╭─ MATERIAL FOR THIS TASK

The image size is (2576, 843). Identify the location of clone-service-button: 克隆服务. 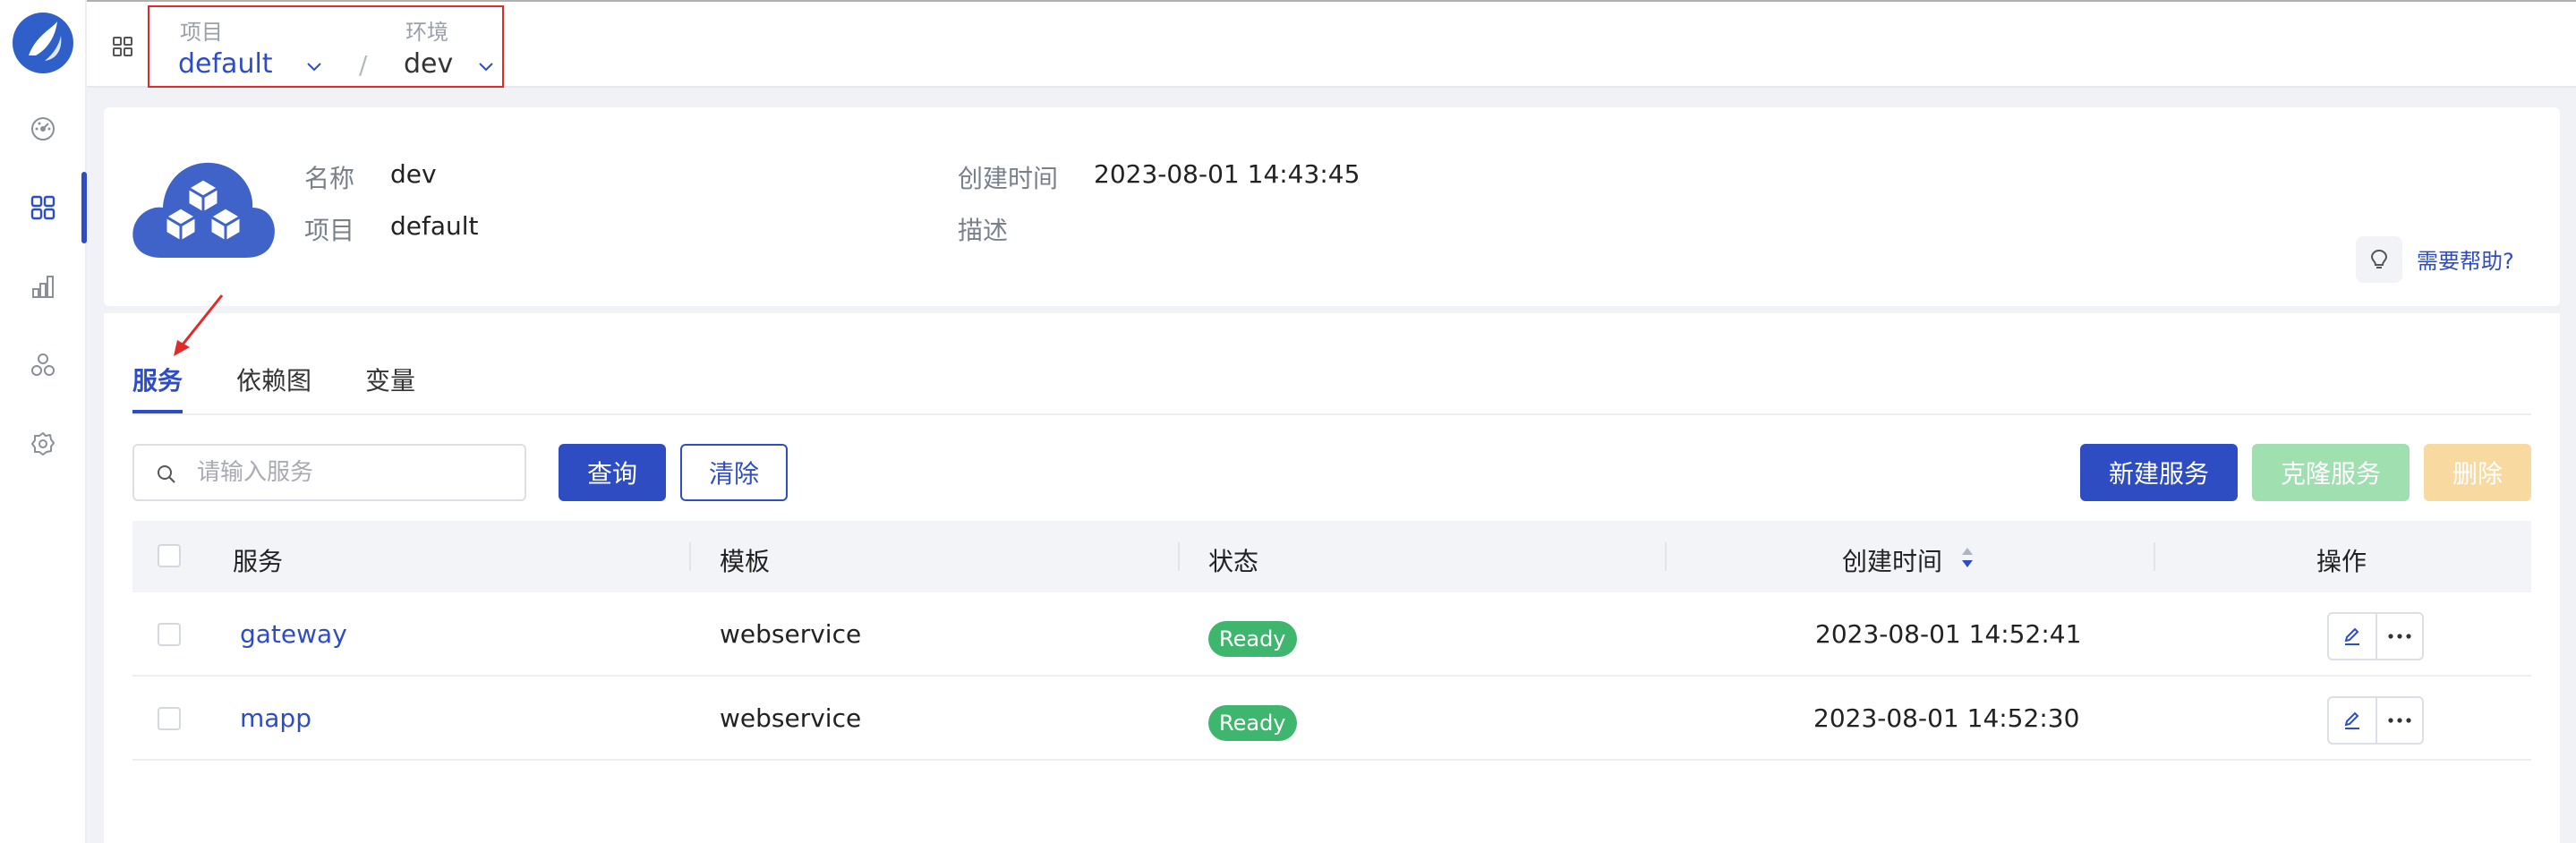
(2331, 473).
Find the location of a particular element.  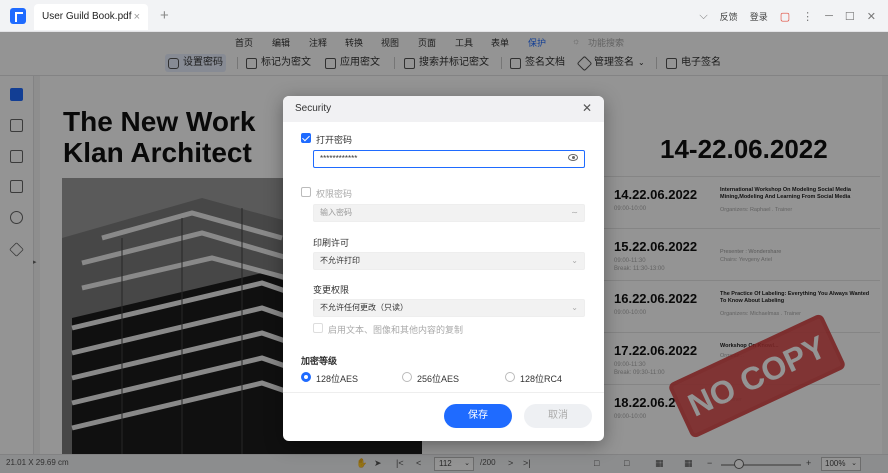

encryption-aes256-radio is located at coordinates (407, 377).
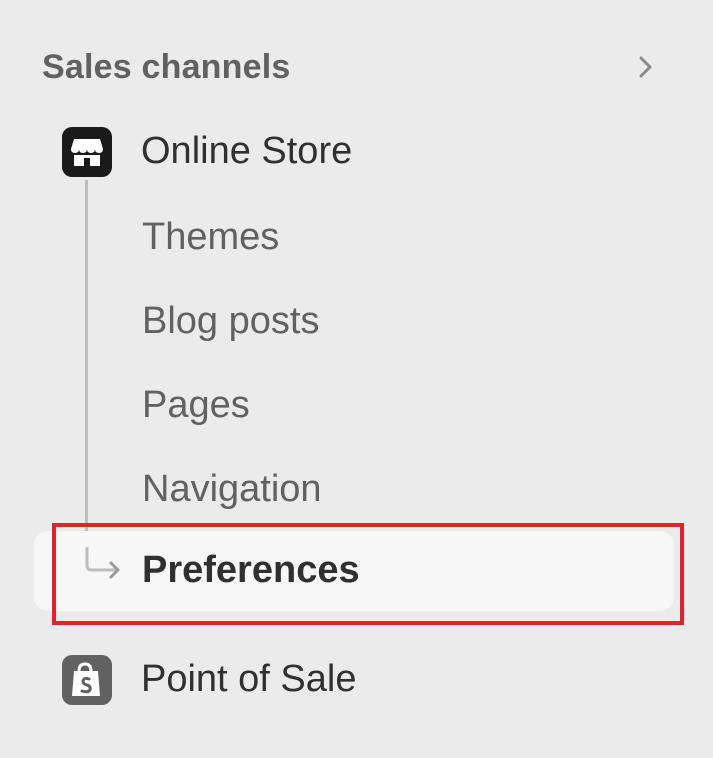 This screenshot has height=758, width=713. Describe the element at coordinates (356, 236) in the screenshot. I see `sub-item-themes: Themes` at that location.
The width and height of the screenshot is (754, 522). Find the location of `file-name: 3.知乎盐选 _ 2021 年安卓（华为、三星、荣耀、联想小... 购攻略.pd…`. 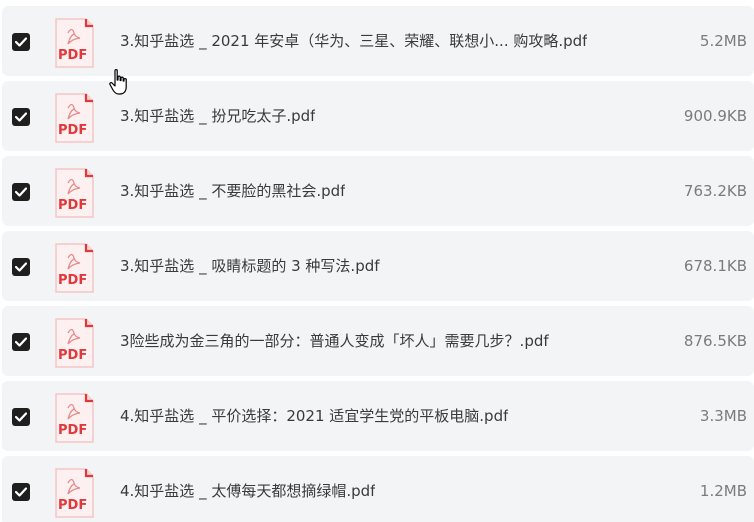

file-name: 3.知乎盐选 _ 2021 年安卓（华为、三星、荣耀、联想小... 购攻略.pd… is located at coordinates (354, 41).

╰─

Reproduce all of the material above word for word, omitting the pictures.

The image size is (2576, 843). Identify the location of clone-service-button: 克隆服务. 
(2331, 473).
Find the location of a particular element.  

encryption-aes256-radio is located at coordinates (407, 377).
 This screenshot has height=758, width=713. Describe the element at coordinates (356, 236) in the screenshot. I see `sub-item-themes: Themes` at that location.
The width and height of the screenshot is (754, 522). Find the location of `file-name: 3.知乎盐选 _ 2021 年安卓（华为、三星、荣耀、联想小... 购攻略.pd…`. 

file-name: 3.知乎盐选 _ 2021 年安卓（华为、三星、荣耀、联想小... 购攻略.pd… is located at coordinates (354, 41).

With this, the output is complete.